No mercado de publicidade, é normal que este momento de profundas transformações cause frustração e ceticismo, especialmente nas empresas bem estabelecidas no modelo anterior — e que continua gerando valor. Questionar ou destruir o que ainda funciona não faz sentido. Mas é preciso entender que viver no olho do furacão requer a coexistência de dois mundos, um comprovado e um emergente.

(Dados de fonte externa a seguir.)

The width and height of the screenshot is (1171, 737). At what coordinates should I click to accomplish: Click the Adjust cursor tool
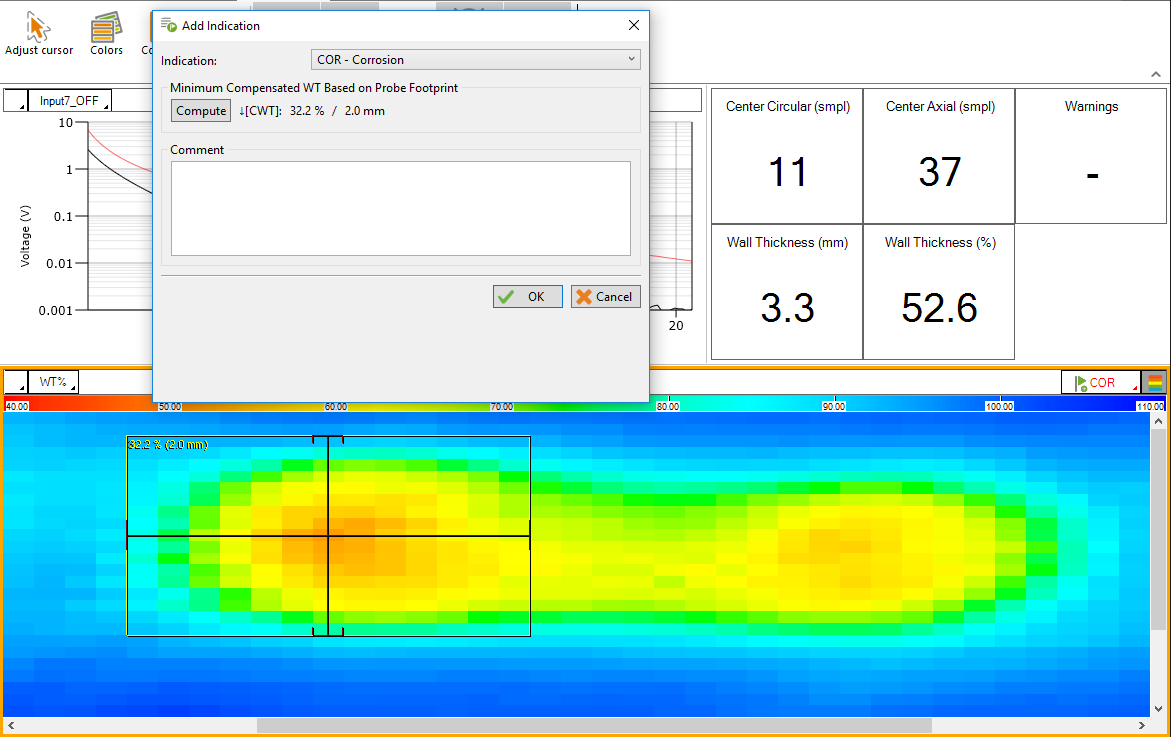39,34
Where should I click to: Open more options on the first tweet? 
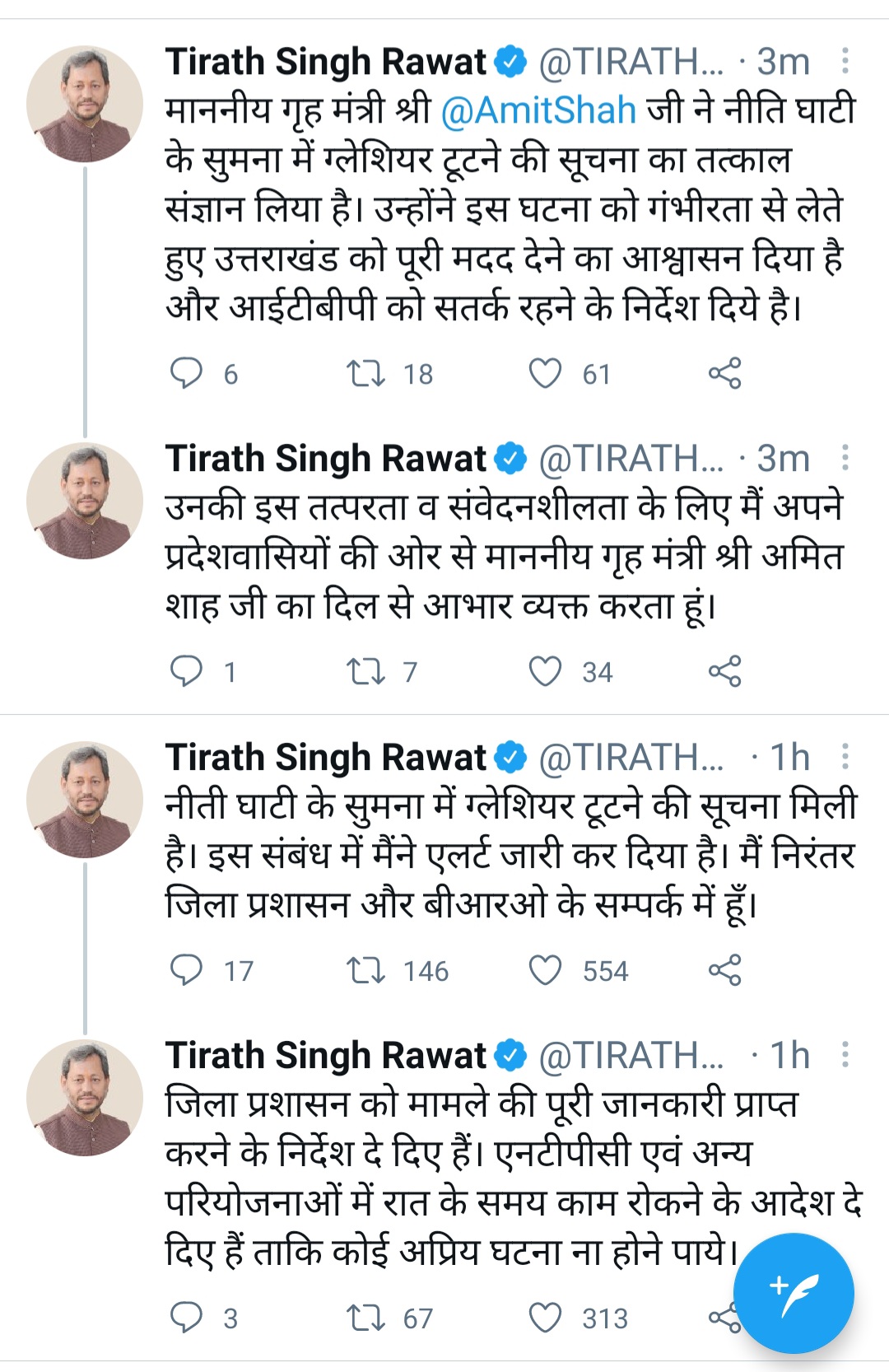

Há muitos esforços dos players tradicionais para dominar o lado da publicidade que chamam de “digital”, e das empresas emergentes pelo que chamam de “off-line”. Mas ambos estão cegos à realidade que vivemos. Embora não tenham fígado para descartar o que funcionou até agora, as agências precisam pensar em estratégias que contemplem espaços para testar como as coisas funcionam nesse novo mundo em construção. Não devem continuar gastando energia para justificar modelos de negócios ultrapassados só porque os modelos emergentes ainda não acertaram a fórmula. Se as antigas “verdades humanas” não estão sendo questionadas, não é possível sobreviver a essas transformações. A Accenture está tentando entender as ramificações dessa transição. As consultorias estão sendo desafiadas e adaptando seu modelo para as novas necessidades do mercado. Mas tampouco sabe- -se se estão fazendo o certo. Estamos no meio do furacão e o futuro está sendo criado agora.

Temos duas opções quanto a isso: reagir e dizer que não gostamos do que está chegando ou atuar para influenciar estas mudanças. É um processo difícil: sempre que se leva às empresas um projeto novo as perguntas são as mesmas: Quem já fez isso? Quem já conseguiu ser bem-sucedido? É difícil dar uma resposta quando se visa apenas resultados financeiros e não competências e aprendizados para criar o futuro. No modelo antigo, o cliente tinha sempre a palavra final. Mas não existem mais donos da verdade e a inteligência está na sala, com todos os envolvidos. É preciso atitudes e disposições, como de novos modelos de relacionamento que vão além das concorrências e da redução no fee mensal. Assim como as agências, os anunciantes precisam mudar.

É um momento único na história da humanidade e apenas daqui a uns 20 anos vamos poder olhar para trás e enxergar com alguma claridade o que aconteceu. E desejar ter tido a oportunidade de vivenciar esta época em que estão sendo redefinidas as novas estruturas do mundo. No final das contas, somos seres humanos incursionando por águas nunca antes exploradas.